* **DOCUMENT TEXT**
== Segment start ==

Tina: he was the, you know, the the ducks under, you know, feet under the water, kind of a human and taught me very quickly, Tina, take us up, ask the right questions, listen hard and then give a solution, and I will. That was the best advice you ever got.

Victoria: And you know what? That is absolutely perfect for our listening audience as well. So thank you so much for being here. We very much appreciate it. Now if anybody wanted to learn more about you, where would they go.

Tina: To our PC america.com and they can get in touch with me directly, or any one of the amazing humans I surround myself with any day.

Victoria: Okay, great. I think we put that in the show notes. Thank you so much for being here. We appreciate it.

Mark: Thanks.

Tina: Thank you so much. This was so much fun.

Victoria: Well, Mark, I got to tell you, Tito is a woman after my own heart.

Mark: Oh, how do you mean?

Victoria: Lively, energetic, passionate. All those great qualities.

Mark: I thought you meant nonstop talking. Go.

Victoria: Oh, aren’t we funny, too? Yeah.

Mark: No. It’s fantastic. It’s. That’s what I’m saying. It was so good. It’s. It really does. When when someone is so passionate about their stuff, it just. It comes through. It uses out of every, every orifice, you know, every pore. It’s just like you just can’t stop talking about it. And it’s great. It’s you just, you know, when someone’s passionate about something, she surely, surely is passionate about this topic.

Victoria: You know, there are two things she said that really resonated with me. One is to talk about I noticed or I saw that it’s like, no, I you know, we never did get a chance to ask her, what if you didn’t see it? What if it what if it is second hand? But we’ll get to that in another podcast.

Victoria: And the other thing, well.

Mark: You know, actually if I could jump on that, I think she was saying at least the way I took it and this could be wrong. And if I am Tina, call me out after you hear this episode. But even if it is something you heard secondhand, you still say you take the onus and say, I noticed or I’m feeling because you don’t want it to be something that’s deflected, right?

Victoria: But what if you’re not there? What if somebody comes up to you and it’s like, this was horrible, and you hear from three different people, somebody did something in a way that was not reflective of your company’s culture.

Mark: Yeah. That’s true.

Victoria: You know, then you’re like, but then again, another podcast.

Mark: So the second one.

Victoria: The second one was to always say why and say it.

== Segment end ==

* **COMPLETE THE FOLLOWING**
#1 How would you say this sentence from the podcast transcript in Spanish: "I think we put that in the show notes."
#2 Could you carry the podcast transcript forward, picking up right after Victoria's last line?

* **EXTRACTED MATERIAL**
== Segment start ==

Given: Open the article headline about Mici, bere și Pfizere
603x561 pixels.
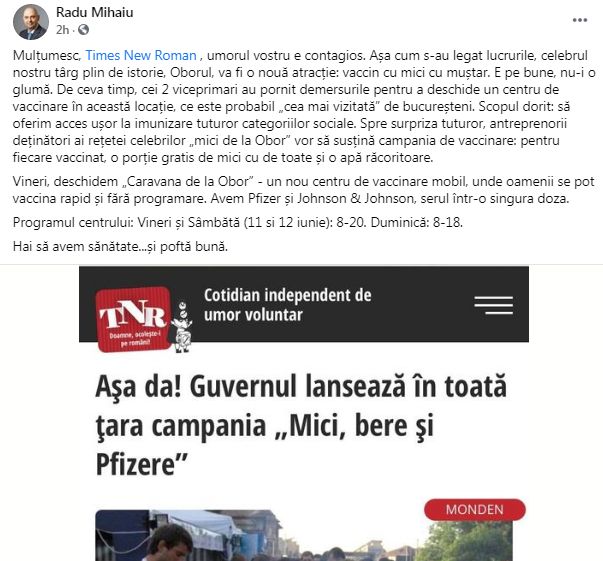Looking at the screenshot, I should point(301,426).
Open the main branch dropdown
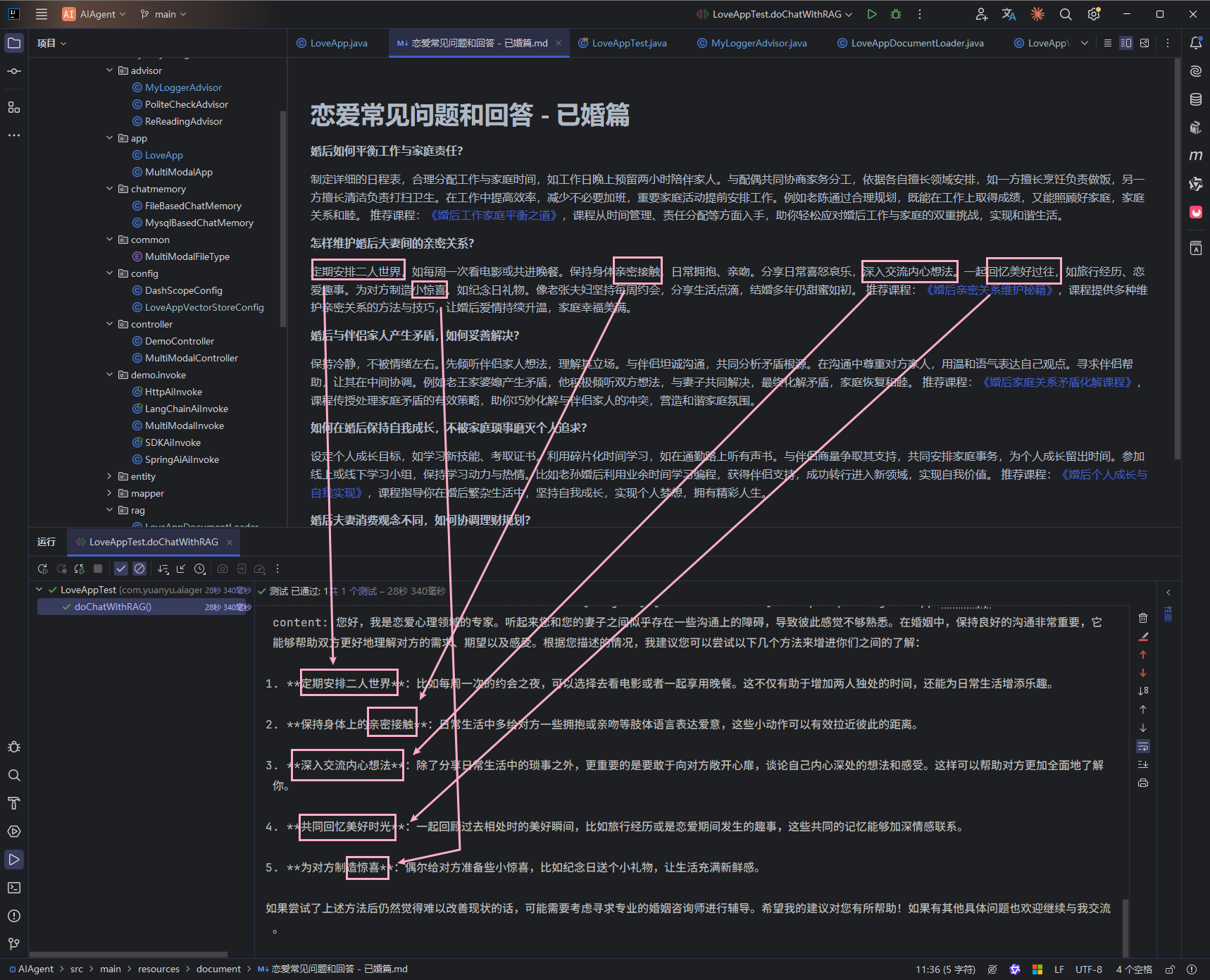Screen dimensions: 1210x980 (164, 14)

== Segment end ==

* **ANSWER SET**
#1 Creo que lo pusimos en las notas del programa.

#2
Mark: What is the reason? Yeah, here’s why I’m bringing this up.

Victoria: And the concept that you could be fabulous. You know, I think you really are have a lot to offer here. And there’s just a couple things getting in your way. So let’s talk about it. You know, that sort of.

Mark: Well, you know, it’s interesting. There’s two things a giving a why was one point she made, but another point that she said was never ask the person why.

Victoria: Right.

Mark: Don’t say why did you do something. So give them a why was one point. But never ask why. Why would you do that right? Why would you ever this so yeah a little fine line there. But two very important points. And it’s true. I do it with my eye. Admittedly I’ve done it with Jake on multiple occasions. My son, it’s like, why would you think that’s a good idea?

Mark: Yeah. Why would you do that for yourself? I can’t hear myself. Why would you ever.

Victoria: Make that choice?

Mark: Why would you do that? I say it almost daily.

Victoria: So I guess maybe that.

Mark: I shouldn’t be doing that. Yeah. No, that was great. I had a lot of fun, and I got a lot. The thing is, if you don’t, if you don’t shut someone down, that’s that passionate, it’s going to be a five hour episode. Yeah.

Victoria: Which would be a great episode, but.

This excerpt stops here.